I served this with Grilled cheese and bacon sandwiches (love to use Monterey jack cheese when making grilled cheese sandwiches and this time I added a couple of slices of cooked bacon) OH MY goodness!! IF you haven't made a grilled cheese sandwich with bacon in it you MUST try! I like to cut my grilled cheese into strips... that way you can dunk into the soup. Enjoy!!

Bean and Bacon Soup
6 to 8 slices thick-cut peppered bacon-cooked ahead of time (see below)
1 whole Onion, Diced
2 whole Large Carrots, Peeled And Diced
2 stalks Celery, Diced
4 cloves Garlic, Minced
2 Tablespoons Tomato Paste
1 to 2 Tablespoons all-purpose flour
1/2 teaspoon dried thyme 
1/2 Tablespoon dried parsley
1/2 teaspoon smokey paprika
4  to 6 cups  Chicken Stock (I used a whole box of chicken stock)
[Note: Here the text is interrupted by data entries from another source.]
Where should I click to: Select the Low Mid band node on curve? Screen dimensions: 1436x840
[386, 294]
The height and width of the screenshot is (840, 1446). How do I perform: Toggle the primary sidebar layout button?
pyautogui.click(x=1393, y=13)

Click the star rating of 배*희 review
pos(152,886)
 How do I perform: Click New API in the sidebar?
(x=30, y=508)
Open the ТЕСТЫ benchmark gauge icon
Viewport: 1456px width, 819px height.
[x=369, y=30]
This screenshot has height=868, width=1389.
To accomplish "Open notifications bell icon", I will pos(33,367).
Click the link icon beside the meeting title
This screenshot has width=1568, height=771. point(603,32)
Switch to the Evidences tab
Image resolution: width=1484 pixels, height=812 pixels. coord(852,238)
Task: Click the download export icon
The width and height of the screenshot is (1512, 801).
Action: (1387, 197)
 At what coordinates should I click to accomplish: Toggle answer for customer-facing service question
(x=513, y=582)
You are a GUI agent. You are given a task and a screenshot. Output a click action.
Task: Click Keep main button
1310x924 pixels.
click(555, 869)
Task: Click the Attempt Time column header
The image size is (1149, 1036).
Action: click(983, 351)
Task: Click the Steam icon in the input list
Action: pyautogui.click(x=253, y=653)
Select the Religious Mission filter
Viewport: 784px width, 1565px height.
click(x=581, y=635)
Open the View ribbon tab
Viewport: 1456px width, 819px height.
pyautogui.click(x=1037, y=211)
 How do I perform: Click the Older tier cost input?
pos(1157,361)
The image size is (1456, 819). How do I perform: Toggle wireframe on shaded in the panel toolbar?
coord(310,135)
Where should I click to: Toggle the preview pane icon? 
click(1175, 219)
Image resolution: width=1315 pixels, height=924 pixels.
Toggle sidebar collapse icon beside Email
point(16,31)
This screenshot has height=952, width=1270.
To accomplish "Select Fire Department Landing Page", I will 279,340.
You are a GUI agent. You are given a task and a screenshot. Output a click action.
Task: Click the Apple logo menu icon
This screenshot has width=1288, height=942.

3-(14 oz) Can great northern Beans, drained and rinsed
1 teaspoon liquid smoke (I had hickory flavored on hand)
2 whole Bay Leaves
Salt and Pepper to taste (I start out with 1/2 teaspoon of salt and 1/4 teaspoon pepper)
Chopped cooked bacon for garnish, if desired

Cook your bacon by preheating the oven to 375. Line a large baking sheet with aluminum foil. Place strips of bacon across the baking sheet in a single layer. Baker for 20 to 22 minutes until cooked through and crispy. Remove from baking sheet onto a paper towel lined plate to drain. 
SAVE THE BACON FAT. I pick up the corners of the foil and form a funnel and pour into an empty clean jar with a lid. You will use for this recipe and then you can store in the refrigerator for other uses. (It's great to saute veggies in for different soups and I like to drizzle on brussels sprouts before baking in the oven.)
Chop the bacon into small bite size pieces, set aside about 1/2 cup or so for garnishing. The rest goes in the soup. (If you made more than 10 pieces save some in strips for grilled cheese sandwiches)
In a large soup pot, heat 2 tablespoons of the bacon grease, then add the onions, carrots and celery. Cook for about 3 to 4 minutes until they begin to soften, add the garlic and tomato paste and cook for 1 to 2 more minutes. Add 1 Tablespoon or so of Flour, and stir. Then add the Thyme, parsley,  paprika, and salt and pepper. Let cook for another minute and the seasonings start to be fragrant.
Next add your Chicken broth, beans, the bay leaves and liquid smoke and chopped bacon. Stir at this point to make sure all the seasoning and flour are scraped off the bottom of the pan and all combined. Bring this up to a boil, then turn the heat down to a medium / low heat and let simmer for at least a 1/2 hour or up to an hour or so. If you need to add more broth you can. I think I added another cup or two. Cook until your veggies are tender. Taste and add more salt and Pepper if necessary. 
Serve and garnish with bacon bits. AND it goes great with grilled cheese.